Example PowerShell script to detect Spanish proofing tools:

# Detection script for Spanish proofing tools

$LanguageKey = "O365ProPlusRetail - es-es

$UninstallPath = "HKLM:\SOFTWARE\Microsoft\Windows\CurrentVersion\Uninstall"

$found = Test-Path -Path (Join-Path $UninstallPath $LanguageKey)

if ($found) {

Write-Host "Proofing tools es-es installed"

exit 0

}

else {

Write-Host "Proofing tools es-es NOT installed"

exit 1

}

Detection method:

Add the custom PowerShell script

This ensures Intune correctly detects successful installation.

Step 6: Assignment Strategy:

Option A – Entra ID Dynamic User Groups

• Assign Spanish proofing tools to users located in Spain

• Use attributes like usageLocation or department

Option B – Entra ID Dynamic Device Groups

• Useful for shared or kiosk devices

Option C – Manual Assignment (Not Recommended at Scale)

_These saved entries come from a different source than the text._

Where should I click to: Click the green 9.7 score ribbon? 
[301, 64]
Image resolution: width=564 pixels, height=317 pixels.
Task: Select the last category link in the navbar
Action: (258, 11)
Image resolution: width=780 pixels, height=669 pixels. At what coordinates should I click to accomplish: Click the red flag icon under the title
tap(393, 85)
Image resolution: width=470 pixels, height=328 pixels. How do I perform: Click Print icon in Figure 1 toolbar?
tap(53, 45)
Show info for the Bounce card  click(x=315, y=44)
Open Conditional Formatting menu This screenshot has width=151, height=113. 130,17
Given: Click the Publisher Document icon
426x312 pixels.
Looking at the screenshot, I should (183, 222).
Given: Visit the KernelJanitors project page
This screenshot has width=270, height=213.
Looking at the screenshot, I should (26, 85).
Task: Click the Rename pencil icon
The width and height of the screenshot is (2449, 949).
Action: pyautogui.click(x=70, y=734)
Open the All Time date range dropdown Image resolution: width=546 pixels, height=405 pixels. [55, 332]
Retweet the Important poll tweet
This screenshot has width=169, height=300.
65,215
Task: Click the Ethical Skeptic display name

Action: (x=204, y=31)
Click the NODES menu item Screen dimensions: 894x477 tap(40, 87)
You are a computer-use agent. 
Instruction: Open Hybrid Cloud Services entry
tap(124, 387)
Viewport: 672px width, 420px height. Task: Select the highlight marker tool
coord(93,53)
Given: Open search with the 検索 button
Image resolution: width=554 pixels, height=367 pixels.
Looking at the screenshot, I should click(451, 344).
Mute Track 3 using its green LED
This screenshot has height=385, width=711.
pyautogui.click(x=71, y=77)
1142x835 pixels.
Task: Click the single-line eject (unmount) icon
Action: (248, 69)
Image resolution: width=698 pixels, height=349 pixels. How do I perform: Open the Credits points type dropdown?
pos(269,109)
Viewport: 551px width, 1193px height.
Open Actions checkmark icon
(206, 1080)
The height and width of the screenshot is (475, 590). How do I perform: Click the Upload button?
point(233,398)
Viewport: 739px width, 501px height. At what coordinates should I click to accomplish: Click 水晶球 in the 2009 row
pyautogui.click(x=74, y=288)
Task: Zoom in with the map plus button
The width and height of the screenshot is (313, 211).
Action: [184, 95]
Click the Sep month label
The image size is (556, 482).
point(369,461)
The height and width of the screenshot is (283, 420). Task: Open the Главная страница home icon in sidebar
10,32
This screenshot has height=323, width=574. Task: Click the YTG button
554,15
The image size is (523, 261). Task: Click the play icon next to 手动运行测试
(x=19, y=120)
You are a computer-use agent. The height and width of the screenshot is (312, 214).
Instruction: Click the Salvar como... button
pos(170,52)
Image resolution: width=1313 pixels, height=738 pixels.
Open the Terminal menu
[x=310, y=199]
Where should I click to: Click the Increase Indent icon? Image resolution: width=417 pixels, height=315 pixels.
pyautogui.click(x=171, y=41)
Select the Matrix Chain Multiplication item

Dynamic targeting keeps administration effort close to zero over time

Common Pitfalls to Avoid

• ❌ Bundling proofing tools into the main Office package

• ❌ Using file-based detection rules

• ❌ Deploying multiple languages in one XML

• ❌ Mixing user-based and device-based Office installs

Following the modular approach above avoids all of these.

Final Result

With this design:

• Office installs once

• Proofing tools install silently per language

• Intune detection works reliably

• Languages can be added or removed without touching Office itself

This is the same model used successfully in large enterprise Intune environments.